▶ [Dataset records]
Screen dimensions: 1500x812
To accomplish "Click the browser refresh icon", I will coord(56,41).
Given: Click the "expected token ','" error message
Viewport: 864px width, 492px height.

...

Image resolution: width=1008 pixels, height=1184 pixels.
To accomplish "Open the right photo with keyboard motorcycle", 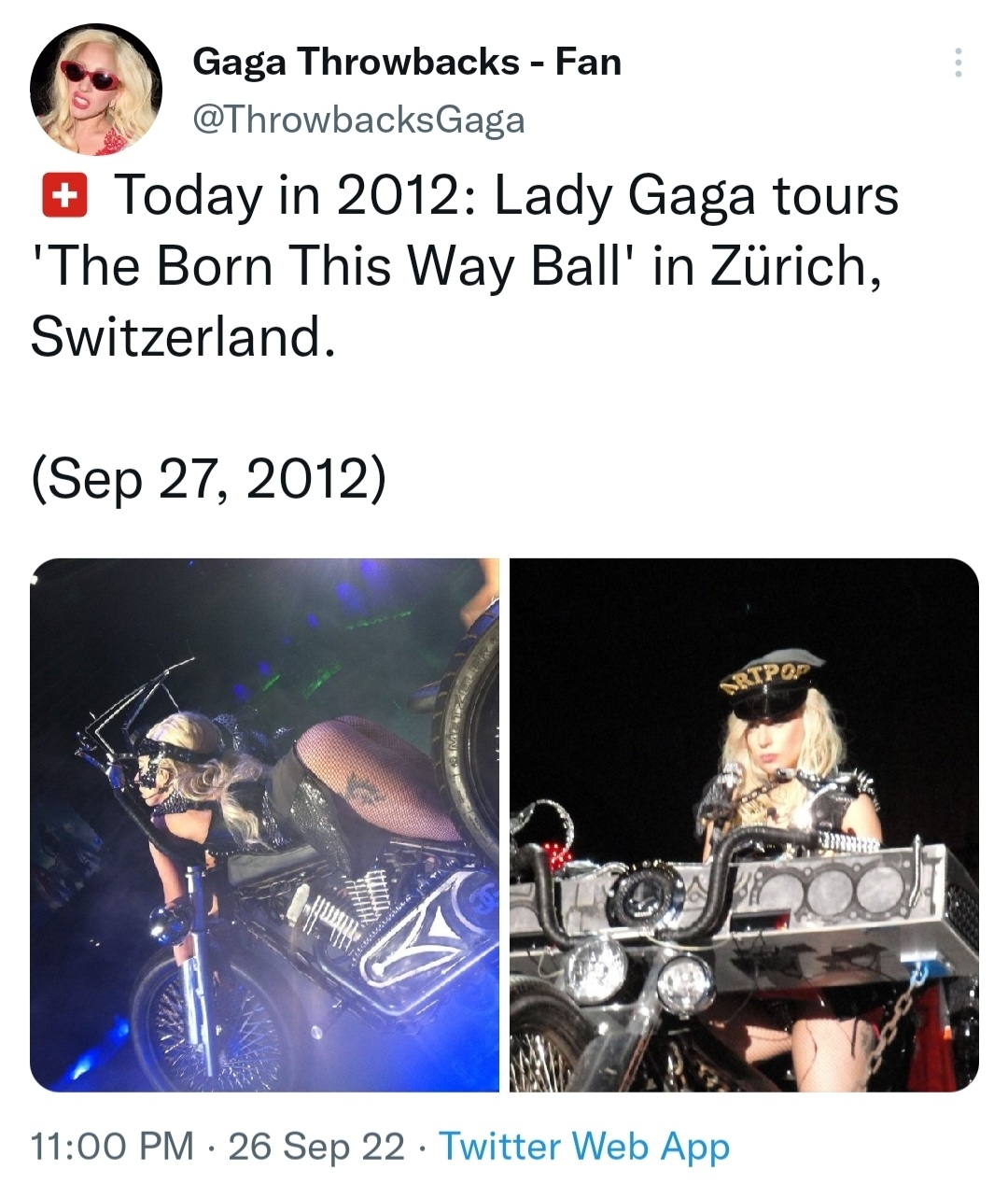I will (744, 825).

* * *

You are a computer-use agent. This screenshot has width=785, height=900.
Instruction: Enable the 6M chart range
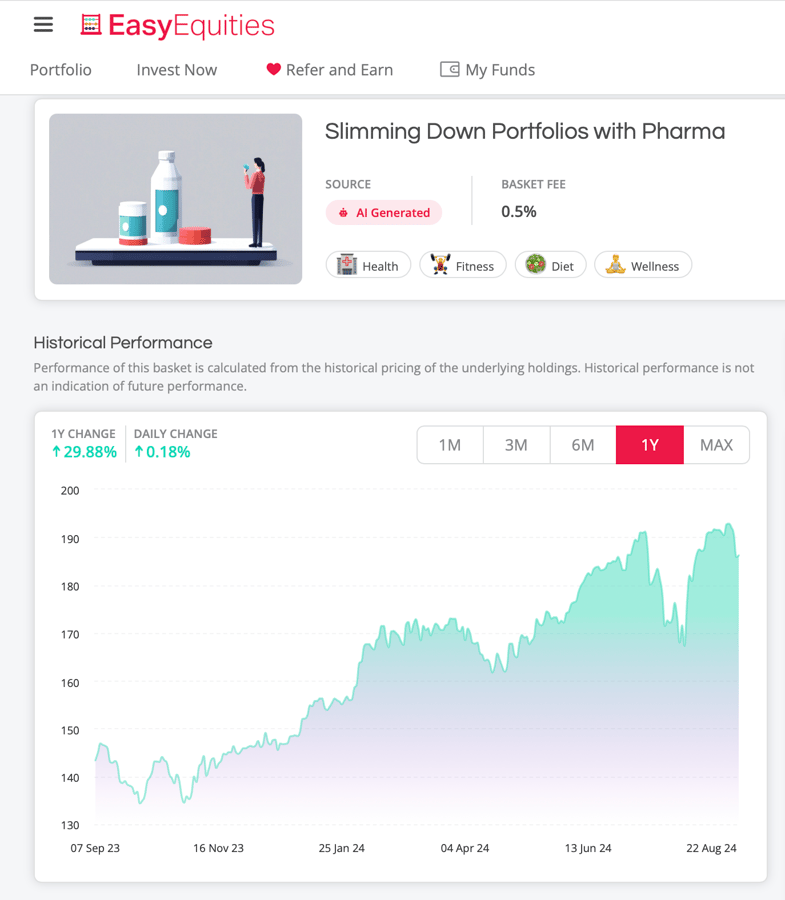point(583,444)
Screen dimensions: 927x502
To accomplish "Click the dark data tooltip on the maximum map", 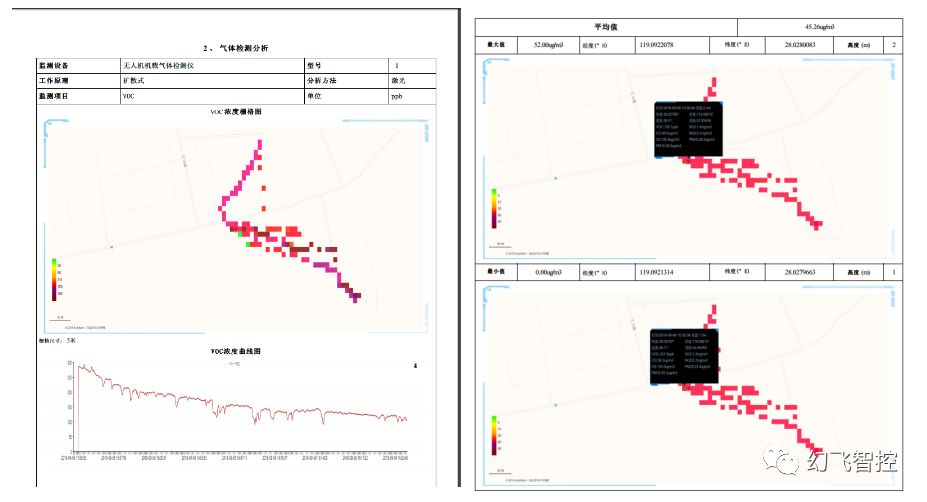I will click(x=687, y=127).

▶ [Task goal] The word "dimensions" appears in some lines above. Return every one of those lines.

▶ [Task solution]
Screen dimensions: 1500x812
Screen dimensions: 927x502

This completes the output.